Debunking myths on genetics and DNA

Friday, April 26, 2013

North Korea and the USA can indeed unite: in the battle against TB.

Tuberculosis (TB) is an infectious disease caused by a bacterium. It spreads through cough or sneeze from subjects with an active infection. While in most cases the disease is asymptomatic, a minority of latent infections does become active (i.e. the subject develops symptoms), and when it does, if left untreated, the disease can be deadly.

According to the CDC one third of the world's population are infected with TB, and while in the US the incidence of the disease has been declining over time, it is still a huge problem in parts of the world like Asia and sub-saharan Africa. While normally the chance of a latent TB infection becoming active is one in ten, the chance is much higher for HIV-positive subjects because their immune system is already debilitated by the HIV virus. As the CDC reports:
"TB is a leading killer of people living with HIV (PLHIV)."
A regimen of 3-4 drugs has been available for years to keep latent infections from becoming active. Sadly, TB infections from multidrug resistant strains (MDR) have been steadily increasing, setting back the progress made in the past decades.

From the World Health Organization:
"Drug resistance arises due to improper use of antibiotics in chemotherapy of drug-susceptible TB patients. This improper use is a result of a number of actions including, administration of improper treatment regimens and failure to ensure that patients complete the whole course of treatment. Essentially, drug resistance arises in areas with weak TB control programmes. A patient who develops active disease with a drug-resistant TB strain can transmit this form of TB to other individuals."
One of the countries plagued by MDR TB strains is North Korea, where the incidence of TB has dramatically advanced over the past years, reaching one of the highest incidences outside sub-saharan Africa.

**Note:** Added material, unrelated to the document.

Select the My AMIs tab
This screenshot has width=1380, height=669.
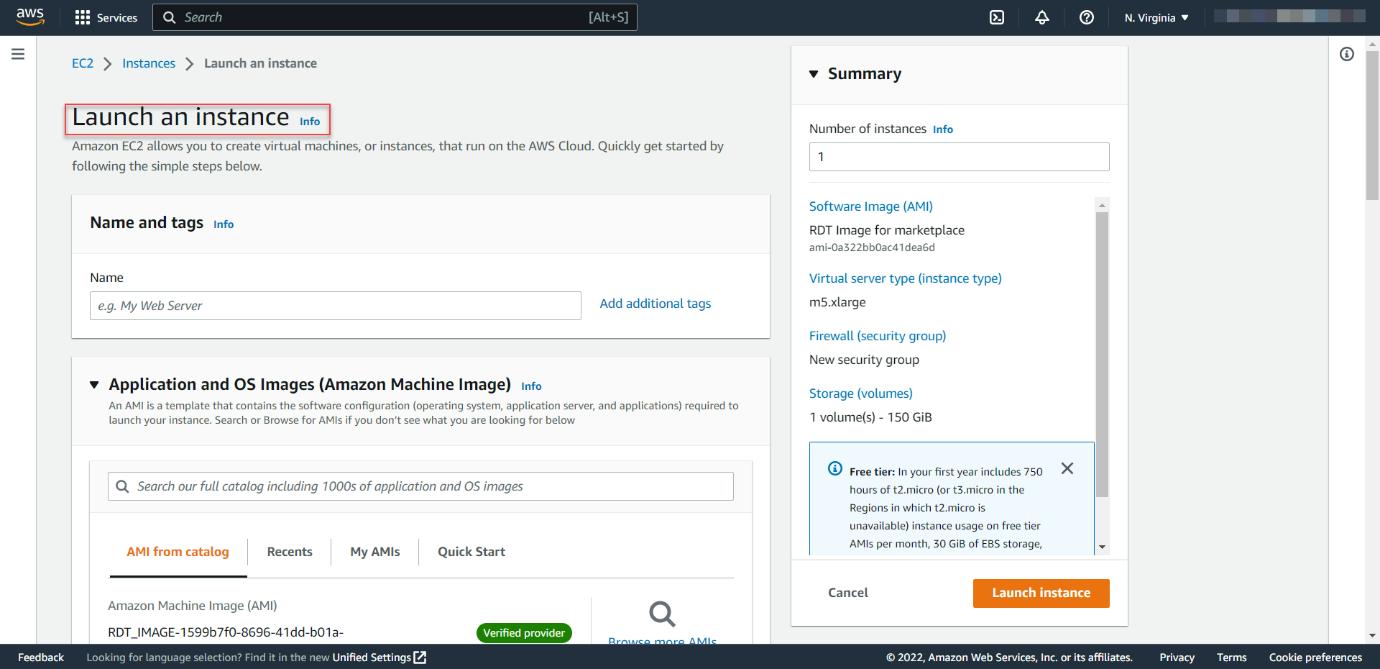point(375,551)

In this week's issue, Science Magazine describes a joint effort between two countries that, according to the recent news, you'd least expect to pair up: North Korea and the United States. In collaboration with Stanford University, the Korean ministry of Public Health opened in 2010 a National Tuberculosis Reference Laboratory (NTRL).
"NTRL researchers can now diagnose TB cases that are resistant to first-line drug combinations, making it possible to spot patients who need more aggressive therapy. And the lab will soon add capacity to screen for extensively drug-resistant TB, known as XDR—the worst strains, some of which are close to impossible to treat."
The Science report covers stories of hope in the midst of desperation. It points to pressing issues the North Korean government has to address within its borders, and focusing on them would seem a more reasonable and logical strategy than polishing nuclear arsenals. Let's hope that the roots of this collaboration grow deeper than any political discrepancies. Let's hope that the battle against a common enemy (TB) will put an end to the empty, unfounded threats and pave the way to a broader, more civilized way of communication between countries.